Seeing that red dot with a number in the WordPress dashboard often triggers two reactions: the anxiety to update immediately or the recklessness of ignoring it. Both can be fatal for a business.
Updating plugins is the cornerstone of WordPress security. However, for an agency managing dozens or hundreds of sites, updating cannot be an impulsive act. It is a technical process that requires an understanding of what happens "under the hood."
What Happens Technically During an Update?
When you click "Update," WordPress performs a series of critical actions:
- Download and Verify: It downloads the .zip package from WordPress.org or the provider's servers.
- Maintenance Mode: It creates a temporary
.maintenancefile in the site's root. This shows users the message "Briefly unavailable for scheduled maintenance. Check back in a minute." - File Replacement: It deletes the old plugin folder in
wp-content/plugins/and replaces it with the new one. - Database Migrations: Many plugins load new tables or modify existing data upon the first run after the update. This is when "breaking changes" often occur.

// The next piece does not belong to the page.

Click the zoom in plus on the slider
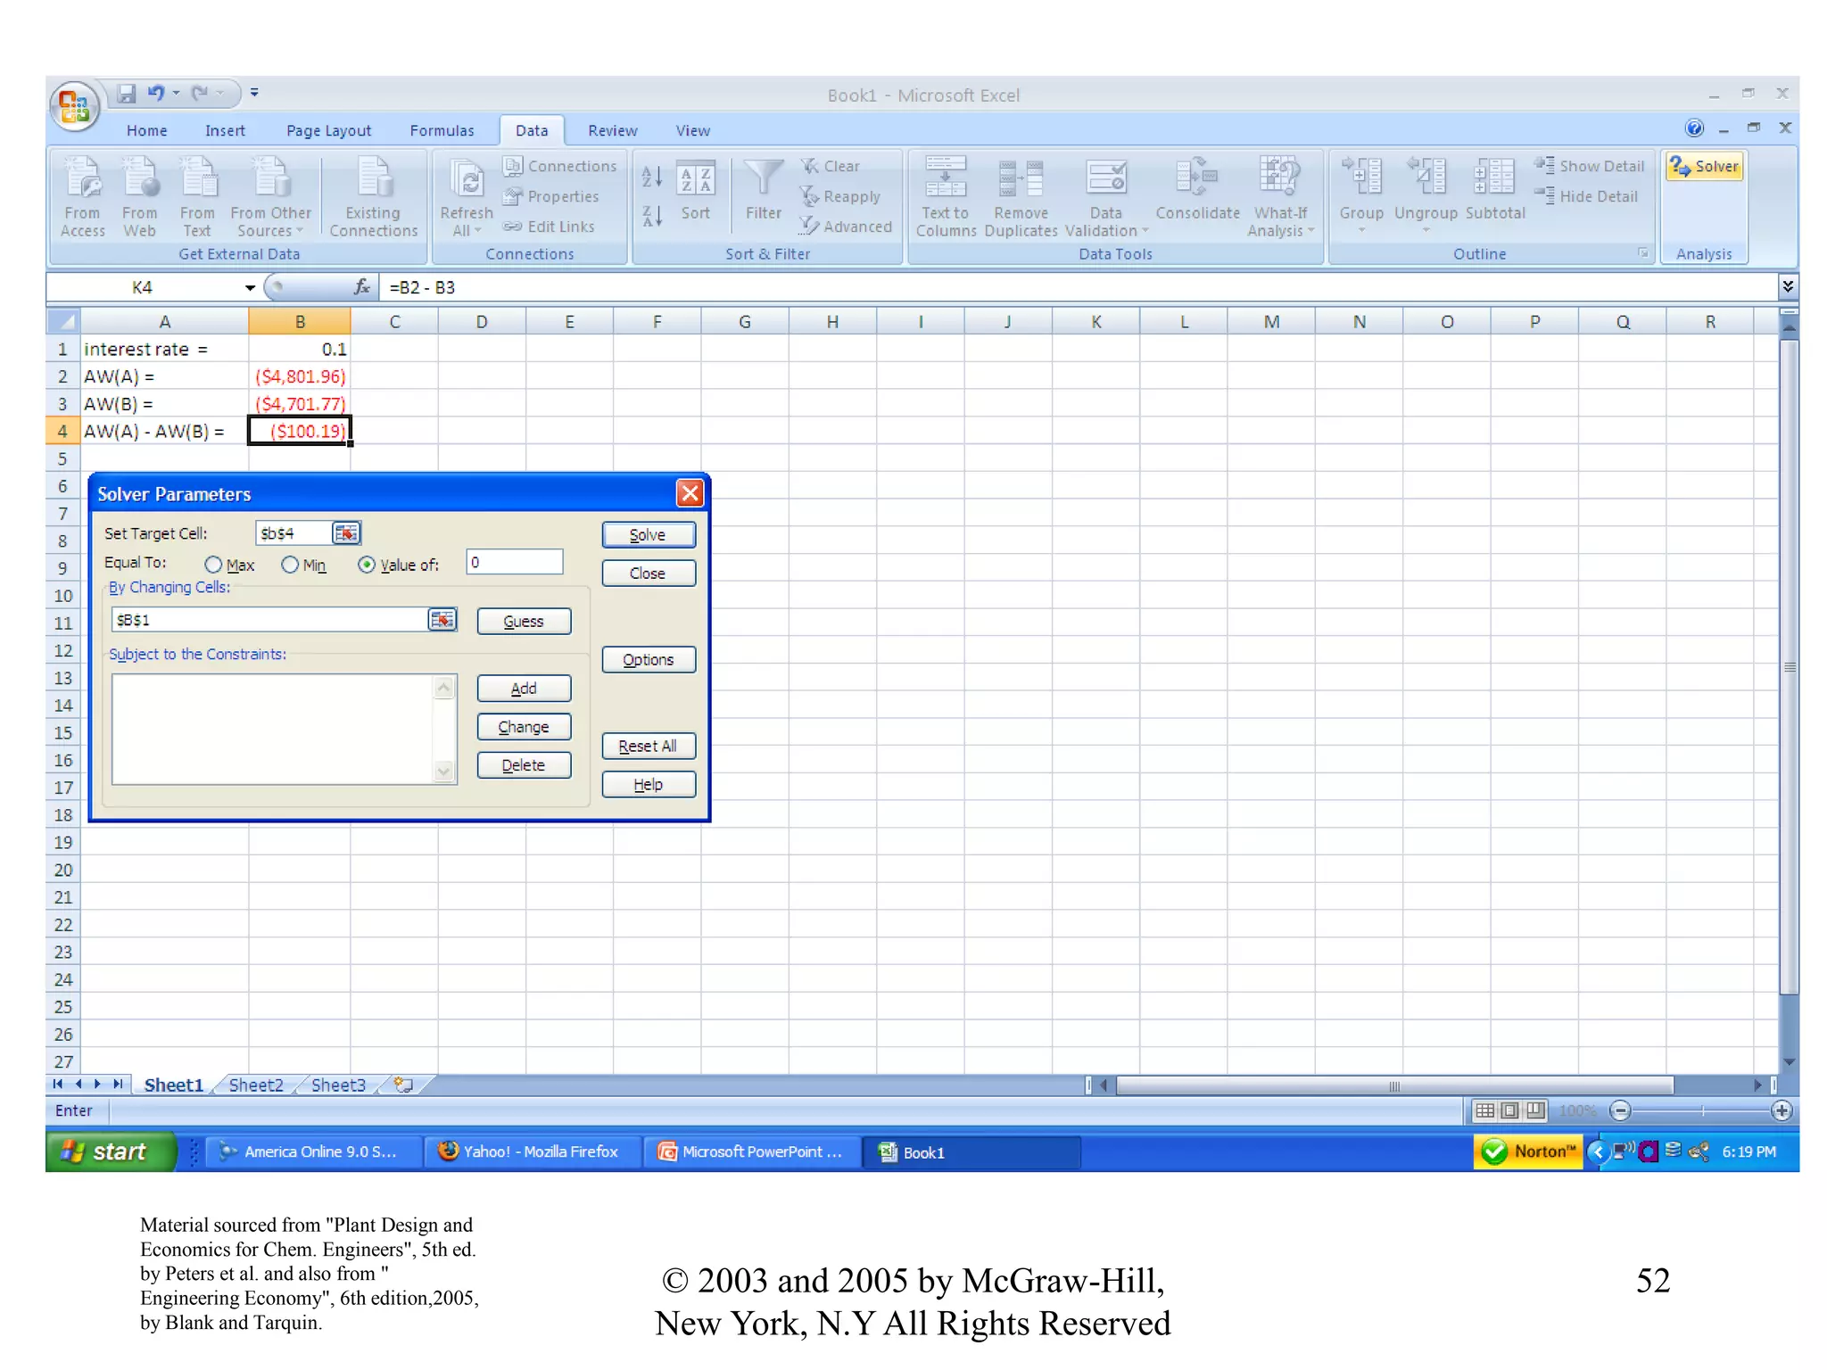The width and height of the screenshot is (1827, 1370). pos(1782,1110)
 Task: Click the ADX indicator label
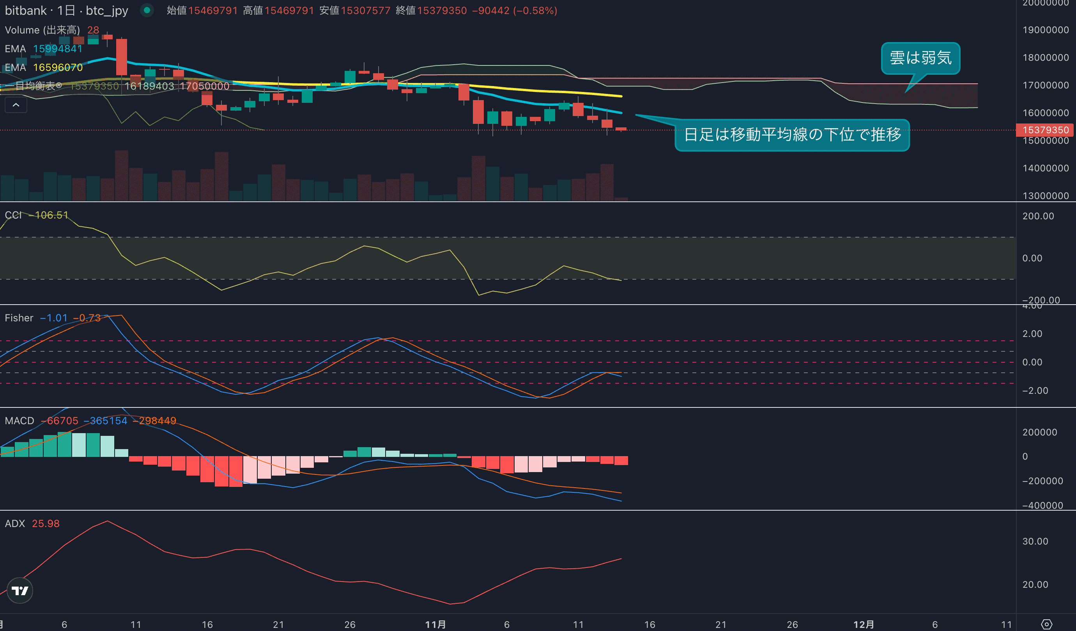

Why You Shouldn't Just Update Everything Randomly
The primary risk is conflict. A WooCommerce update might not be compatible with your theme or with a shipping plugin that hasn't been updated yet.
- Visual Regressions: CSS changes can break layouts.
- PHP Conflicts: Fatal errors leading to the infamous "White Screen of Death."
- Caching Issues: Mismatched JavaScript versions causing malfunctions in checkout or forms.
Classification of Updates
A professional workflow divides updates into two categories:
1. Critical Updates (High Priority)
These are related to Security. If a plugin like Wordfence or a core component reports a zero-day vulnerability, the update must be immediate, but always preceded by a quick backup.
2. Functional Updates (Medium/Low Priority)
New features, UI improvements, or minor bug fixes. These can and should be postponed for a few days (or weeks) to wait for the community to test the stability of the new version (the "never version X.0 in production" rule).
The Agency Workflow
To avoid disasters, here is the method I apply in my white-label maintenance services:
- Changelog Check: Always read what has changed, especially for warnings about "deprecated functions."
- Staging Environment: Test updates for complex plugins (WooCommerce, ACF, WPML) on a site copy first.
- Post-Update Monitoring: Check error logs (debug.log) and Core Web Vitals after the operation.
- Remote Backups: Always have a restore point external to the site's server.
Conclusion
Proactive maintenance differentiates a low-level provider from a reliable technical partner. Updating with criteria means ensuring business continuity for your clients and saving hours of emergency bug fixing.